◆ Goal of the exercise ◆
Produce a verbatim transcription of all records.

BEGIN

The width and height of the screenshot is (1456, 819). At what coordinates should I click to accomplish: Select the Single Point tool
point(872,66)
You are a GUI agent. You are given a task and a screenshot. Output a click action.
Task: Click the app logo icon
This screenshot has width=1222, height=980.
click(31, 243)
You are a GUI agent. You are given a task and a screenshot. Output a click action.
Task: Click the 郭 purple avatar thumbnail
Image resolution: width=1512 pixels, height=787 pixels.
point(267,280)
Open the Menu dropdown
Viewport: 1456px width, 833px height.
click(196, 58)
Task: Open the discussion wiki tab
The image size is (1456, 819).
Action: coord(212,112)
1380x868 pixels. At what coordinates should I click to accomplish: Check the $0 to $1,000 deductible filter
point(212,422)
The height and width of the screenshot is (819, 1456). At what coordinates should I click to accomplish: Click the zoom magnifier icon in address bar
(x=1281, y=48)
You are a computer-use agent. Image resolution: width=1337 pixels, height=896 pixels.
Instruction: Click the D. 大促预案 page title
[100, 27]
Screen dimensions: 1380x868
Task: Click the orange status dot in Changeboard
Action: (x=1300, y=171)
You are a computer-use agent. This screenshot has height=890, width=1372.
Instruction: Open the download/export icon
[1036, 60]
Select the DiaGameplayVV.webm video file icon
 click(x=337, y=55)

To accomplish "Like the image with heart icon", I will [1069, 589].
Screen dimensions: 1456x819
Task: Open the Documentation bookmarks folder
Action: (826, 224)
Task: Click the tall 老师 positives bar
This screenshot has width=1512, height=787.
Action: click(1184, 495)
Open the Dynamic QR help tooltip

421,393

END

◆ Output for this task ◆
The width and height of the screenshot is (1456, 819). At what coordinates should I click to accomplish: Select the Single Point tool
point(872,66)
You are a GUI agent. You are given a task and a screenshot. Output a click action.
Task: Click the app logo icon
This screenshot has width=1222, height=980.
click(31, 243)
You are a GUI agent. You are given a task and a screenshot. Output a click action.
Task: Click the 郭 purple avatar thumbnail
Image resolution: width=1512 pixels, height=787 pixels.
point(267,280)
Open the Menu dropdown
Viewport: 1456px width, 833px height.
click(196, 58)
Task: Open the discussion wiki tab
The image size is (1456, 819).
Action: coord(212,112)
1380x868 pixels. At what coordinates should I click to accomplish: Check the $0 to $1,000 deductible filter
point(212,422)
The height and width of the screenshot is (819, 1456). At what coordinates should I click to accomplish: Click the zoom magnifier icon in address bar
(x=1281, y=48)
You are a computer-use agent. Image resolution: width=1337 pixels, height=896 pixels.
Instruction: Click the D. 大促预案 page title
[100, 27]
Screen dimensions: 1380x868
Task: Click the orange status dot in Changeboard
Action: (x=1300, y=171)
You are a computer-use agent. This screenshot has height=890, width=1372.
Instruction: Open the download/export icon
[1036, 60]
Select the DiaGameplayVV.webm video file icon
 click(x=337, y=55)

To accomplish "Like the image with heart icon", I will [1069, 589].
Screen dimensions: 1456x819
Task: Open the Documentation bookmarks folder
Action: (826, 224)
Task: Click the tall 老师 positives bar
This screenshot has width=1512, height=787.
Action: click(1184, 495)
Open the Dynamic QR help tooltip

421,393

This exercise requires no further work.